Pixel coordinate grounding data
____

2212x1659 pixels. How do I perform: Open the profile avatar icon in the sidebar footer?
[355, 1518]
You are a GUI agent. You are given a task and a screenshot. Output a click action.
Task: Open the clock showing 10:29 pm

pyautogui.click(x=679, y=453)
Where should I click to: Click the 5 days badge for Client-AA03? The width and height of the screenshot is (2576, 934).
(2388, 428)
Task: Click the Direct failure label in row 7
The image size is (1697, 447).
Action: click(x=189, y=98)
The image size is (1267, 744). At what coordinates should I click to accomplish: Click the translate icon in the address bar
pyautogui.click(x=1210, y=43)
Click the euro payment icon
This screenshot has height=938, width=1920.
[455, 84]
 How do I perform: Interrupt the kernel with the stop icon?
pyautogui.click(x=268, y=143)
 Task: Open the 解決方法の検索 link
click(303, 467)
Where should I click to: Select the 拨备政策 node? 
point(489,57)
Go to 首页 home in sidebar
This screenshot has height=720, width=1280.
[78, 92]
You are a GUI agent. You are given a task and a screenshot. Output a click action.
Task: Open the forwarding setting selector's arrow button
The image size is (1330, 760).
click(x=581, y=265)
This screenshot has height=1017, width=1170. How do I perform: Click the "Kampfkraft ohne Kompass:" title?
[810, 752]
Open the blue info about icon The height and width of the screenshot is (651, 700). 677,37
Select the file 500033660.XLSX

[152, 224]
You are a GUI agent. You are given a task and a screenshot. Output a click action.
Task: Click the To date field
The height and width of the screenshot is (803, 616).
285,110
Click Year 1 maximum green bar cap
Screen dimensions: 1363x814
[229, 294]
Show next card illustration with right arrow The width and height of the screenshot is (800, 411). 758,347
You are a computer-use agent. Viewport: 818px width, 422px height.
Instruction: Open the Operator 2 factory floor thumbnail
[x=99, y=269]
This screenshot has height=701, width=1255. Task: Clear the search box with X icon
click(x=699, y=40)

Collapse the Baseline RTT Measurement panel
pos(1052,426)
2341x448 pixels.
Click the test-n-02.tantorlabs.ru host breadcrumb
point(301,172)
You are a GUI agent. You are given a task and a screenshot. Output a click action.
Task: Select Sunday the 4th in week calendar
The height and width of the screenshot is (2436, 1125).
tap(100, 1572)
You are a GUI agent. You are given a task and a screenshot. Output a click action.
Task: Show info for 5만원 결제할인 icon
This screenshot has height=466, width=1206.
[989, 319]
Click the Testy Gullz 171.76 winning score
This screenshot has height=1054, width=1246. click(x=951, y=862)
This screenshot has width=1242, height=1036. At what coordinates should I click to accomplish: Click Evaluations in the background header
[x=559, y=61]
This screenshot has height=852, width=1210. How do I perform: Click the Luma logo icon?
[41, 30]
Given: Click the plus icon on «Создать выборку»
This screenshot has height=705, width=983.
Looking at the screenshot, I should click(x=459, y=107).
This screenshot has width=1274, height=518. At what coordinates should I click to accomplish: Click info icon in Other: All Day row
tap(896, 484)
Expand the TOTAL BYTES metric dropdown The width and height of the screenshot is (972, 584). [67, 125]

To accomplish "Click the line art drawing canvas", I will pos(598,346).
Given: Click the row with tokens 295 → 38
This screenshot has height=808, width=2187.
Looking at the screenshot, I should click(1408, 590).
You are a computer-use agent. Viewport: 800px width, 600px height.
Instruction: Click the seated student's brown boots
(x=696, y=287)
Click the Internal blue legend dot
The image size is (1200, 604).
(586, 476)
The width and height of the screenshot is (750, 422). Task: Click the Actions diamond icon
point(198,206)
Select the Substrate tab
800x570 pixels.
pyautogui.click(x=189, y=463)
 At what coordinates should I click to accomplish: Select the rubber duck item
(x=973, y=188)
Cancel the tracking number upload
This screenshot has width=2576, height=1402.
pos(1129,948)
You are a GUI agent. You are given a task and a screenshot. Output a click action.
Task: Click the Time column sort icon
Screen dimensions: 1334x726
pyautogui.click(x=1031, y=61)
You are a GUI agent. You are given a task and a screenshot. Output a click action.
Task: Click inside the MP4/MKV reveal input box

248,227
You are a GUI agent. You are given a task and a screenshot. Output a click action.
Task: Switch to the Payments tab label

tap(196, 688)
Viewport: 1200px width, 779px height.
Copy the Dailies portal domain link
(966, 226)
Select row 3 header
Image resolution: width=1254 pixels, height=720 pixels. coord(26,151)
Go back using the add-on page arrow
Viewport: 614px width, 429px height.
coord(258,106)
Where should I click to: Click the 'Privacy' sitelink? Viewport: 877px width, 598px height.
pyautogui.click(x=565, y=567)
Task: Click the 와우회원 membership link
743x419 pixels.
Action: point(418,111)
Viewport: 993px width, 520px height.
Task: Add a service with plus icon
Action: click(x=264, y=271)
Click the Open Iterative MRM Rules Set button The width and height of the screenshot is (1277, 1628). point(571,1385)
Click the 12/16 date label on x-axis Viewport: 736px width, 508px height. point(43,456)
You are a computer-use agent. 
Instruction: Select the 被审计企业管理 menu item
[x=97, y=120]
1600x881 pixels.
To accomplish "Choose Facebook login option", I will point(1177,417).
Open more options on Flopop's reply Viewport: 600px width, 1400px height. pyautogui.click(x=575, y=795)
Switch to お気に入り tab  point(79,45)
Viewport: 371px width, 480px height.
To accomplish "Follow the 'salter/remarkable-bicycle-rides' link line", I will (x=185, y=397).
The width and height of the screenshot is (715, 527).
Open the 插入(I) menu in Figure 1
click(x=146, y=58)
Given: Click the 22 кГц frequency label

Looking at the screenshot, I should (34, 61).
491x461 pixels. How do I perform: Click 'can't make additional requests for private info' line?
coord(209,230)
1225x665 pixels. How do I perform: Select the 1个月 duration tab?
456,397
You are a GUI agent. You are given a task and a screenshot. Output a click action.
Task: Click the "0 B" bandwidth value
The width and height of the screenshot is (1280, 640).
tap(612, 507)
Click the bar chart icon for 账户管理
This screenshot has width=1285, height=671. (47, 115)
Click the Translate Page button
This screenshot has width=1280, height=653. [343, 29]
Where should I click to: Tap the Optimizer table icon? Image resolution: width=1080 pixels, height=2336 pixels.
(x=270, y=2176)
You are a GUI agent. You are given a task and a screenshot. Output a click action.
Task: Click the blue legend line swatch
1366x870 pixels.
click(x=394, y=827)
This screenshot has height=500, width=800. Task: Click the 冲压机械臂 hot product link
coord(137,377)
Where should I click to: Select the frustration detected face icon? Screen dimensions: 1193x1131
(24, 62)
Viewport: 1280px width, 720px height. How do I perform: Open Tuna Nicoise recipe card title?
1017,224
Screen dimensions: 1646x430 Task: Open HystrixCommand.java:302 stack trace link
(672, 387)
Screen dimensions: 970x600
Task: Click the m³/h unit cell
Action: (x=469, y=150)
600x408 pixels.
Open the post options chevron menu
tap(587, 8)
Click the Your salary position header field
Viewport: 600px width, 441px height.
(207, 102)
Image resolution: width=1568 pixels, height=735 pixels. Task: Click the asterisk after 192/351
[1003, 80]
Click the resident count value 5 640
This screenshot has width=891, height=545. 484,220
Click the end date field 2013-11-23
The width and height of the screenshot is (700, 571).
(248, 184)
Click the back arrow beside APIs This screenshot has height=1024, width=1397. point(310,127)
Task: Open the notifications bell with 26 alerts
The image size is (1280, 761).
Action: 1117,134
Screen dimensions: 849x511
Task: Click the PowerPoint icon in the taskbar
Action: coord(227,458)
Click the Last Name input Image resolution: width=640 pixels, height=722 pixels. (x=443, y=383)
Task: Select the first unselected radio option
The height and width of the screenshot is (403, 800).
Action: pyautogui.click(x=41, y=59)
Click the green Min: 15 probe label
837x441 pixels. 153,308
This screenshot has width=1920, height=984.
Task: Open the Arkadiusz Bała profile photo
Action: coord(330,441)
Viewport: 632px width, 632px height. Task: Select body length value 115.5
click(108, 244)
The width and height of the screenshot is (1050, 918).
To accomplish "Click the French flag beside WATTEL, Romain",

____

For the word "will", count how many lines of the entries contain it; give the number and nothing more.

3